Task directions => Pick out every line in the data below that holds "right".
* * * *
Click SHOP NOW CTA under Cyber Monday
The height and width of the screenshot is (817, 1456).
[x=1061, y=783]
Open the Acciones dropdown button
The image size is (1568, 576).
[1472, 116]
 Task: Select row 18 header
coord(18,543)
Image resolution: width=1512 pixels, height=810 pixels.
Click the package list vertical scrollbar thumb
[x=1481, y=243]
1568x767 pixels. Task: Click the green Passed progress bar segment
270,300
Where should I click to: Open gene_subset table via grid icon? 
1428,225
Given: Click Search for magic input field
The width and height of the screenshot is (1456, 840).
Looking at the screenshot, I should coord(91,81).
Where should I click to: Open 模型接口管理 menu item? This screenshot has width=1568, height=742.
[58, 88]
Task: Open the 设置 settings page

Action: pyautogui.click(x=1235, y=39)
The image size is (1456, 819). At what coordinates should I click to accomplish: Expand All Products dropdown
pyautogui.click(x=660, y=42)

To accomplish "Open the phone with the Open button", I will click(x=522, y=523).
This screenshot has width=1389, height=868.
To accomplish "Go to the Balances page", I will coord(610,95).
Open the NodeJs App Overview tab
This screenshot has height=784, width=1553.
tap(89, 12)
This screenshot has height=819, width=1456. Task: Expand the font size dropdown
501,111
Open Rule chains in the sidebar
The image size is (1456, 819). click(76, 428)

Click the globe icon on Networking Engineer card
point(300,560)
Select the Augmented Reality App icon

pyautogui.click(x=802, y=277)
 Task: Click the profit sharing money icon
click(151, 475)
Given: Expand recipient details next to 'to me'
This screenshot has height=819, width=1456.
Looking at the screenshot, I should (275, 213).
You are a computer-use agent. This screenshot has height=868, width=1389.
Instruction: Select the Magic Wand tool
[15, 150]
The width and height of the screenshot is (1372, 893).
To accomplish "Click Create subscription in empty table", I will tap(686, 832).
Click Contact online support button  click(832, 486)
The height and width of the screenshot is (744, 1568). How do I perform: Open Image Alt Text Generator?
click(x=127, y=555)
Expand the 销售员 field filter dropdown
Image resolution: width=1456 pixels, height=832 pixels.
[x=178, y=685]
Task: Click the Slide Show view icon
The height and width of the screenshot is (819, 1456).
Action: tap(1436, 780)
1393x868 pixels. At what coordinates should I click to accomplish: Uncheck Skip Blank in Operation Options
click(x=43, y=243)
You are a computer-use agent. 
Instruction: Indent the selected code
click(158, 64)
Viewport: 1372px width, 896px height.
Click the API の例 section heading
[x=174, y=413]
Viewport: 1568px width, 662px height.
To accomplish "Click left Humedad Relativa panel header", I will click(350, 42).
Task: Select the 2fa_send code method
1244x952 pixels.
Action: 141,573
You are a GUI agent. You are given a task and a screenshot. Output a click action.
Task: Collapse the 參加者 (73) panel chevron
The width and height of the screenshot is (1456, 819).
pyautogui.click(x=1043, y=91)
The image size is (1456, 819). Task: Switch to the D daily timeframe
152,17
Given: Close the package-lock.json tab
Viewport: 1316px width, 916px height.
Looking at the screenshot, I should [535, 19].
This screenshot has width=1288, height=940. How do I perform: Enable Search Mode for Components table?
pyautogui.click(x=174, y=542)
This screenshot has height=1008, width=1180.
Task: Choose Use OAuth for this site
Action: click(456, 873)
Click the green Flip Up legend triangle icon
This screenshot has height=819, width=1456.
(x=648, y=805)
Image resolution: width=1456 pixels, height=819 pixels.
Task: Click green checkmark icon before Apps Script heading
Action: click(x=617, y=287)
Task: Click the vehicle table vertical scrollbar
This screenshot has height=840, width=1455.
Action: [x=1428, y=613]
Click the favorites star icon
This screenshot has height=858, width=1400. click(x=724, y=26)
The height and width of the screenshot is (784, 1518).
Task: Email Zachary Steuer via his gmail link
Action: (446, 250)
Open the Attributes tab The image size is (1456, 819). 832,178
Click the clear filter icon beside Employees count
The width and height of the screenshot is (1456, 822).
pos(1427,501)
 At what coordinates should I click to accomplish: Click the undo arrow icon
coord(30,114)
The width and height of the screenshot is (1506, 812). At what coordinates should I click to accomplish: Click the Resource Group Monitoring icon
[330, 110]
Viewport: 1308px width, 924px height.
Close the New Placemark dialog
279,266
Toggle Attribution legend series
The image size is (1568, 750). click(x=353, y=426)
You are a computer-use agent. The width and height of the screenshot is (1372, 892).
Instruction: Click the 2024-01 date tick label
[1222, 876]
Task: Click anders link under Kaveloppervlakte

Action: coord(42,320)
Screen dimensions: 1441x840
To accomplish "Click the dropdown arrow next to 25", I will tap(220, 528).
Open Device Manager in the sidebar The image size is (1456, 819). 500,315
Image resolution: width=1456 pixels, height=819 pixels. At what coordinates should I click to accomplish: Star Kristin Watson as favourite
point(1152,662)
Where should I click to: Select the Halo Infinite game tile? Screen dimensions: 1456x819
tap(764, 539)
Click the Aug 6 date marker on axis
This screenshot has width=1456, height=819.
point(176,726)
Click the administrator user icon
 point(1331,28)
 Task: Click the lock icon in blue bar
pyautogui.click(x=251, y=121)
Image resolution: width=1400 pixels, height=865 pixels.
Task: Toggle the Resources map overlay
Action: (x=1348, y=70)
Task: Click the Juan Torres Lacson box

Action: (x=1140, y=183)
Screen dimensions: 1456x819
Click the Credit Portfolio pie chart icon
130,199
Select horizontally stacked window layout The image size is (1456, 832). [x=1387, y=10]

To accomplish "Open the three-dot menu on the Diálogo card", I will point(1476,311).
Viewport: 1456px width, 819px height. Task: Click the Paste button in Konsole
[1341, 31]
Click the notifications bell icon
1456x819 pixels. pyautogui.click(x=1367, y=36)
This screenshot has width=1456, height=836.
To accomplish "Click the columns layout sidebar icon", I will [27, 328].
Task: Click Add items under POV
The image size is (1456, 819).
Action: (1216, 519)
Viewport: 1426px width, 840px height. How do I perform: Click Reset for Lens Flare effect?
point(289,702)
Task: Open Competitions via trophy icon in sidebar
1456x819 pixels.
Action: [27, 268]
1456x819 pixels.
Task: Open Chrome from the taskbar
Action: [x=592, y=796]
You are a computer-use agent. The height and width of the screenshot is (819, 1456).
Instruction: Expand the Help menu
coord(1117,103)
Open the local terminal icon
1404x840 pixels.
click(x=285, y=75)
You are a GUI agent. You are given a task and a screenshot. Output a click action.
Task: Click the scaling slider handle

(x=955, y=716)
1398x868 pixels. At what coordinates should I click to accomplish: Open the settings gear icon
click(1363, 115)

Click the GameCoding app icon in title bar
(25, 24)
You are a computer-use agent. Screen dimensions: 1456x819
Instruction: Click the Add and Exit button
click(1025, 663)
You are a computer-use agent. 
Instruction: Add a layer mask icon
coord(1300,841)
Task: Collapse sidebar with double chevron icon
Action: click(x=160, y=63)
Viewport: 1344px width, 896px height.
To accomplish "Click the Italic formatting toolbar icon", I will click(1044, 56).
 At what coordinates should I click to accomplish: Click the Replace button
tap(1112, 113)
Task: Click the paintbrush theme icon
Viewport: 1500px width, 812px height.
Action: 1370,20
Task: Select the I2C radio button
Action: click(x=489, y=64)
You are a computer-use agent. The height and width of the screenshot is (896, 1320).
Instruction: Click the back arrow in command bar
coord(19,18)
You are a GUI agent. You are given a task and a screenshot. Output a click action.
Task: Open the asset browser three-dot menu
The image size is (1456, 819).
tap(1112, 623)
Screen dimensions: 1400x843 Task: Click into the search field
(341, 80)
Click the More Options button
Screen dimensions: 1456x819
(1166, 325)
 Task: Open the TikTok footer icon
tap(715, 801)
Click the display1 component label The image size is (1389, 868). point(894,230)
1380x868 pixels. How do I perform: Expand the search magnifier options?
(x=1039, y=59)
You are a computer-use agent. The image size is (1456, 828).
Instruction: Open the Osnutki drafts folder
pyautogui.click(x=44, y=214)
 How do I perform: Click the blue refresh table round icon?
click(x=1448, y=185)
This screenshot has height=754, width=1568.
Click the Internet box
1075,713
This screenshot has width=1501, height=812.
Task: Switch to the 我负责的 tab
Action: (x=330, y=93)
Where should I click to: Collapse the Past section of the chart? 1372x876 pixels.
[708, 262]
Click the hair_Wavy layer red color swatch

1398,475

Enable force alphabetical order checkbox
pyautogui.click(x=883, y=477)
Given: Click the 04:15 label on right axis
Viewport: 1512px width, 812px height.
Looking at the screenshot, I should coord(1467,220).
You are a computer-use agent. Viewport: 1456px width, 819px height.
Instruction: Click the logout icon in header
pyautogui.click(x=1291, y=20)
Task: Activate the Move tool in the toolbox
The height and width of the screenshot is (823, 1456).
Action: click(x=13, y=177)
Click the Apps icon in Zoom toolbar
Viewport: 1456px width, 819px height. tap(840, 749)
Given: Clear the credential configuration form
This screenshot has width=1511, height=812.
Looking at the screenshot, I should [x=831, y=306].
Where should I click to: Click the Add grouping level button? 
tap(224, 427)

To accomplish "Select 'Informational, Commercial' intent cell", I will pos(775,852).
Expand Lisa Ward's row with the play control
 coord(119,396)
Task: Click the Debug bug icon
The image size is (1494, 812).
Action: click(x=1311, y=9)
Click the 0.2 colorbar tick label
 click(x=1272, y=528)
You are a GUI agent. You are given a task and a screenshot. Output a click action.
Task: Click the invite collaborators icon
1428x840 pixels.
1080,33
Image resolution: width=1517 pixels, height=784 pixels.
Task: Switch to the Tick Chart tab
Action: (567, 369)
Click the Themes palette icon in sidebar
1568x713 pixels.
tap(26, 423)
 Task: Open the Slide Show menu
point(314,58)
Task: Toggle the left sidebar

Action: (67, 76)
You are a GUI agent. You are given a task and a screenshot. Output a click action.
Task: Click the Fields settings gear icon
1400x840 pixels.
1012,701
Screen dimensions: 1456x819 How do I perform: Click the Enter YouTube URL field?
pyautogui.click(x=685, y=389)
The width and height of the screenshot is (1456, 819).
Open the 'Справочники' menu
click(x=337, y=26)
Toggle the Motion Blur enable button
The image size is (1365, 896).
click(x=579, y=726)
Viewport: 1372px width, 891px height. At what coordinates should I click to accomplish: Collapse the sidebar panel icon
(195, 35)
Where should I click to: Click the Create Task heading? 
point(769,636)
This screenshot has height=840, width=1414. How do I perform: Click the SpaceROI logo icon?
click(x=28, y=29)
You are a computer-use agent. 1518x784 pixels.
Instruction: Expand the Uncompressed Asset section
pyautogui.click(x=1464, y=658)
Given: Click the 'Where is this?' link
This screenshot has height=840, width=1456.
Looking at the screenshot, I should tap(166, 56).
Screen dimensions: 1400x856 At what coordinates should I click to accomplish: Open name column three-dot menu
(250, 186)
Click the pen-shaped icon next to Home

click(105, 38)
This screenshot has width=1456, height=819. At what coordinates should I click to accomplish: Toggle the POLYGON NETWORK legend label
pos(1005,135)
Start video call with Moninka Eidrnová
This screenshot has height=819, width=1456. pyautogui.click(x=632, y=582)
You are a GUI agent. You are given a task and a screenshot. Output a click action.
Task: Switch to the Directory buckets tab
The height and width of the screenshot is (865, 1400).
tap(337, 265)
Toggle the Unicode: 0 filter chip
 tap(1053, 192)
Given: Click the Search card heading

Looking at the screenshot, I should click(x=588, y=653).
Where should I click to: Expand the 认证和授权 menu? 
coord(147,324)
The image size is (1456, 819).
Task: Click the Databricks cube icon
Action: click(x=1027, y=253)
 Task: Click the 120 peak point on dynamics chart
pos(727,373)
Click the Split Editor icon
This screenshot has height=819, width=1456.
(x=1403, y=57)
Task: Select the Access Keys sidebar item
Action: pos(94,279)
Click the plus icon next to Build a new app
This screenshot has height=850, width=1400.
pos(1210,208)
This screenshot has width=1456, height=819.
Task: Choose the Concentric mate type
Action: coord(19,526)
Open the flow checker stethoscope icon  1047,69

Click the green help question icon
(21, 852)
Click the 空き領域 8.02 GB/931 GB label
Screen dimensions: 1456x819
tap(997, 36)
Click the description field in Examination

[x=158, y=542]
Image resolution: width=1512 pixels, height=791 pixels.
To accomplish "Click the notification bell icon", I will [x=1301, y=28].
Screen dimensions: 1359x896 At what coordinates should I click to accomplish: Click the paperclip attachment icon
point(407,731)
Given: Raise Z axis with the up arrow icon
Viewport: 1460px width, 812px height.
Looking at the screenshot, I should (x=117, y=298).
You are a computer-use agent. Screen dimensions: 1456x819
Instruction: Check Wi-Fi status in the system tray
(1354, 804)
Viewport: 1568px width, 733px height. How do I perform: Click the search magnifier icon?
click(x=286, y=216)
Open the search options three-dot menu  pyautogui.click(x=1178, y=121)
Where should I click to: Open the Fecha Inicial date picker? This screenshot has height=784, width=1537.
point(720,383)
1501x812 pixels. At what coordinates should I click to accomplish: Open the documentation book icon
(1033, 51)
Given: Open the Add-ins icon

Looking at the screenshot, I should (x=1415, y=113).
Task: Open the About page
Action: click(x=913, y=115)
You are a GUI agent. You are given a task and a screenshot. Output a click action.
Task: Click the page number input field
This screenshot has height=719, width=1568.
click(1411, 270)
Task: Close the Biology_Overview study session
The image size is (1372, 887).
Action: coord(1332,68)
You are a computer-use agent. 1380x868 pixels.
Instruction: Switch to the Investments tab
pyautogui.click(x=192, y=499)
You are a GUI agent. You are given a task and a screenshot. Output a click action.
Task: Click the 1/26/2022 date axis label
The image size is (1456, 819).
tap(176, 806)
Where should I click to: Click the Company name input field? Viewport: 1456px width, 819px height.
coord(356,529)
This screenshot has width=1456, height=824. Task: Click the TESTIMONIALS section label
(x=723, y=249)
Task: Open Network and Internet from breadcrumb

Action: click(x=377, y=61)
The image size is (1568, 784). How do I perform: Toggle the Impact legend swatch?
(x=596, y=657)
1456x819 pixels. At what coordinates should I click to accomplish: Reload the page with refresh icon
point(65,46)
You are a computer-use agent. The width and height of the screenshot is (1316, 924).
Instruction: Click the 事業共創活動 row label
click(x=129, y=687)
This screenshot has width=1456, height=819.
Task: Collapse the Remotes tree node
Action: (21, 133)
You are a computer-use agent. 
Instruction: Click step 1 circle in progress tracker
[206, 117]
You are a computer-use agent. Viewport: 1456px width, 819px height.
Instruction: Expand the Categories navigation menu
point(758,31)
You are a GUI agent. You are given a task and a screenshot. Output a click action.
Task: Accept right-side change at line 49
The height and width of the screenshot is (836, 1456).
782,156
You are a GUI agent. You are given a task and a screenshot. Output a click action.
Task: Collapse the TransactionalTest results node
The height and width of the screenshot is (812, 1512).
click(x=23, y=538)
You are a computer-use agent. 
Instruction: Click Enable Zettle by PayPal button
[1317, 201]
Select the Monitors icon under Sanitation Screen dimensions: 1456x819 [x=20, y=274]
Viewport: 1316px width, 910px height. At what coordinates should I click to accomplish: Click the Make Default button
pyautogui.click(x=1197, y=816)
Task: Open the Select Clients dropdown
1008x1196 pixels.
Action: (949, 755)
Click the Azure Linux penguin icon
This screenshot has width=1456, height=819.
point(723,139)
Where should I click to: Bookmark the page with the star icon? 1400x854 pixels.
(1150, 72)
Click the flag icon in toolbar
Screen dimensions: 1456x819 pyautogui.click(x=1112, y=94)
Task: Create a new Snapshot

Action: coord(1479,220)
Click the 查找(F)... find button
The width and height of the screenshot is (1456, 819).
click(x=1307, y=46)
* * * *
Solution for this exercise =>
Given: Click the 04:15 label on right axis
Task: Accept right-side change at line 49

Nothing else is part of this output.